__EXERCISE REQUIREMENTS__
Please retype the entries below exactly as they are written.

BEGIN RECORDS

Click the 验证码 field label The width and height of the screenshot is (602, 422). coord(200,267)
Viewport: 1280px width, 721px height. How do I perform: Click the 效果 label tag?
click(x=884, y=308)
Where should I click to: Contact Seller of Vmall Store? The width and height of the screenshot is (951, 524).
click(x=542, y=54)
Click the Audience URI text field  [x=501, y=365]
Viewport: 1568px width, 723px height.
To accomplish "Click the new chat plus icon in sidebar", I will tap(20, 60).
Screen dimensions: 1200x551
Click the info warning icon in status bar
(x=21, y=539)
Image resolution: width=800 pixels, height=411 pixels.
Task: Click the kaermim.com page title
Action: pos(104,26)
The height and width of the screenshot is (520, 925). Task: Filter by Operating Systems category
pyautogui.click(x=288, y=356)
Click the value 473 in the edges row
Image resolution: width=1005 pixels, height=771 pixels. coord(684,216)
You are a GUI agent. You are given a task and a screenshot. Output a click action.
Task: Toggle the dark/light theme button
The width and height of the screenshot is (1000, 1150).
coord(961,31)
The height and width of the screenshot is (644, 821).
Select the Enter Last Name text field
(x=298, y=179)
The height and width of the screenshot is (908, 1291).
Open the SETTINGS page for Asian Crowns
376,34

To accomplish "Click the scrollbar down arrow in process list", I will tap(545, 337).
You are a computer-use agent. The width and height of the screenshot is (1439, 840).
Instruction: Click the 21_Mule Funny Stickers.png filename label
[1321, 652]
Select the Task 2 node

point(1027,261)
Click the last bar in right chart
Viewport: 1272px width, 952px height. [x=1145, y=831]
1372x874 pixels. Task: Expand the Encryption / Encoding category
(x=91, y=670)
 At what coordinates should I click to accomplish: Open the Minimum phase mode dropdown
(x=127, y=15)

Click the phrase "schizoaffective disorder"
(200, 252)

END RECORDS

__ANSWER SECTION__
Click the 验证码 field label The width and height of the screenshot is (602, 422). coord(200,267)
Viewport: 1280px width, 721px height. How do I perform: Click the 效果 label tag?
click(x=884, y=308)
Where should I click to: Contact Seller of Vmall Store? The width and height of the screenshot is (951, 524).
click(x=542, y=54)
Click the Audience URI text field  [x=501, y=365]
Viewport: 1568px width, 723px height.
To accomplish "Click the new chat plus icon in sidebar", I will tap(20, 60).
Screen dimensions: 1200x551
Click the info warning icon in status bar
(x=21, y=539)
Image resolution: width=800 pixels, height=411 pixels.
Task: Click the kaermim.com page title
Action: pos(104,26)
The height and width of the screenshot is (520, 925). Task: Filter by Operating Systems category
pyautogui.click(x=288, y=356)
Click the value 473 in the edges row
Image resolution: width=1005 pixels, height=771 pixels. coord(684,216)
You are a GUI agent. You are given a task and a screenshot. Output a click action.
Task: Toggle the dark/light theme button
The width and height of the screenshot is (1000, 1150).
coord(961,31)
The height and width of the screenshot is (644, 821).
Select the Enter Last Name text field
(x=298, y=179)
The height and width of the screenshot is (908, 1291).
Open the SETTINGS page for Asian Crowns
376,34

To accomplish "Click the scrollbar down arrow in process list", I will tap(545, 337).
You are a computer-use agent. The width and height of the screenshot is (1439, 840).
Instruction: Click the 21_Mule Funny Stickers.png filename label
[1321, 652]
Select the Task 2 node

point(1027,261)
Click the last bar in right chart
Viewport: 1272px width, 952px height. [x=1145, y=831]
1372x874 pixels. Task: Expand the Encryption / Encoding category
(x=91, y=670)
 At what coordinates should I click to accomplish: Open the Minimum phase mode dropdown
(x=127, y=15)

Click the phrase "schizoaffective disorder"
(200, 252)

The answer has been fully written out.